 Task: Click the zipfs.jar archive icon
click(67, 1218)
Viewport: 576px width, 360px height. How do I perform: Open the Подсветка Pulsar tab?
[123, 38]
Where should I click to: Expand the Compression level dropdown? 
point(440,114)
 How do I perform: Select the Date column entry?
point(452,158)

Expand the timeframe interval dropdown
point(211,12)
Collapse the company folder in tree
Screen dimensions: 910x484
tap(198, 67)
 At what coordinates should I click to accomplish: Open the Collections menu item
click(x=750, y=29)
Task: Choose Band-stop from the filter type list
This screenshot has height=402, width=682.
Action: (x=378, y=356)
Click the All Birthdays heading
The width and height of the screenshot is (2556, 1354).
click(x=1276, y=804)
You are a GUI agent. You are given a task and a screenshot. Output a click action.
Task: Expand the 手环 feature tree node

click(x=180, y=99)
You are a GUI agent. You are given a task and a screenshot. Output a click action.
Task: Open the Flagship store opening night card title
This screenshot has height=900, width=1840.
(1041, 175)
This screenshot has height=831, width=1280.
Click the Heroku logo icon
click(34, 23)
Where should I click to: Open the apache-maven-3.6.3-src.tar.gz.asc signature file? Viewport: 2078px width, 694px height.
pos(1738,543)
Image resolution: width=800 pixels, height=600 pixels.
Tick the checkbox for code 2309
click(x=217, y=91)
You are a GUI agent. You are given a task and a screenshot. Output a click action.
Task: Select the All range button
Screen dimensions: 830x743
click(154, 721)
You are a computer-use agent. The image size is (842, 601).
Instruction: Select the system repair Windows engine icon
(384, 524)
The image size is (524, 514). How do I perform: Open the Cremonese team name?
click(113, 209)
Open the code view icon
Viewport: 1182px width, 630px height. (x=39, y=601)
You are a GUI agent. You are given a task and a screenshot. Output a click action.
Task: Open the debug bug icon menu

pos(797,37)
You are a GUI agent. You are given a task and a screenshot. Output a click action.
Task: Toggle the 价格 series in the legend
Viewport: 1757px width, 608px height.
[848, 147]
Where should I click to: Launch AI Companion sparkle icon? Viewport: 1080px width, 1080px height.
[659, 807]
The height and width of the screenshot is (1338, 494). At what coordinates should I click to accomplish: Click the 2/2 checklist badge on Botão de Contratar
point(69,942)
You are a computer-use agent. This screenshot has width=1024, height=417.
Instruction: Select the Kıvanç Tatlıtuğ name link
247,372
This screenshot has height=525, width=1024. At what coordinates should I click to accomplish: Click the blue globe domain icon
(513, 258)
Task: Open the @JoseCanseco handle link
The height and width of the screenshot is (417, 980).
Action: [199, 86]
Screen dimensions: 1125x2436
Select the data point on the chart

→ **Assigned task**
Please reproduce the entire listing. Keep it identical.

→ **The completed task**
 Task: Click the zipfs.jar archive icon
click(67, 1218)
Viewport: 576px width, 360px height. How do I perform: Open the Подсветка Pulsar tab?
[123, 38]
Where should I click to: Expand the Compression level dropdown? 
point(440,114)
 How do I perform: Select the Date column entry?
point(452,158)

Expand the timeframe interval dropdown
point(211,12)
Collapse the company folder in tree
Screen dimensions: 910x484
tap(198, 67)
 At what coordinates should I click to accomplish: Open the Collections menu item
click(x=750, y=29)
Task: Choose Band-stop from the filter type list
This screenshot has height=402, width=682.
Action: (x=378, y=356)
Click the All Birthdays heading
The width and height of the screenshot is (2556, 1354).
click(x=1276, y=804)
You are a GUI agent. You are given a task and a screenshot. Output a click action.
Task: Expand the 手环 feature tree node

click(x=180, y=99)
You are a GUI agent. You are given a task and a screenshot. Output a click action.
Task: Open the Flagship store opening night card title
This screenshot has height=900, width=1840.
(1041, 175)
This screenshot has height=831, width=1280.
Click the Heroku logo icon
click(34, 23)
Where should I click to: Open the apache-maven-3.6.3-src.tar.gz.asc signature file? Viewport: 2078px width, 694px height.
pos(1738,543)
Image resolution: width=800 pixels, height=600 pixels.
Tick the checkbox for code 2309
click(x=217, y=91)
You are a GUI agent. You are given a task and a screenshot. Output a click action.
Task: Select the All range button
Screen dimensions: 830x743
click(154, 721)
You are a computer-use agent. The image size is (842, 601).
Instruction: Select the system repair Windows engine icon
(384, 524)
The image size is (524, 514). How do I perform: Open the Cremonese team name?
click(113, 209)
Open the code view icon
Viewport: 1182px width, 630px height. (x=39, y=601)
You are a GUI agent. You are given a task and a screenshot. Output a click action.
Task: Open the debug bug icon menu

pos(797,37)
You are a GUI agent. You are given a task and a screenshot. Output a click action.
Task: Toggle the 价格 series in the legend
Viewport: 1757px width, 608px height.
[848, 147]
Where should I click to: Launch AI Companion sparkle icon? Viewport: 1080px width, 1080px height.
[659, 807]
The height and width of the screenshot is (1338, 494). At what coordinates should I click to accomplish: Click the 2/2 checklist badge on Botão de Contratar
point(69,942)
You are a computer-use agent. This screenshot has width=1024, height=417.
Instruction: Select the Kıvanç Tatlıtuğ name link
247,372
This screenshot has height=525, width=1024. At what coordinates should I click to accomplish: Click the blue globe domain icon
(513, 258)
Task: Open the @JoseCanseco handle link
The height and width of the screenshot is (417, 980).
Action: [199, 86]
Screen dimensions: 1125x2436
Select the data point on the chart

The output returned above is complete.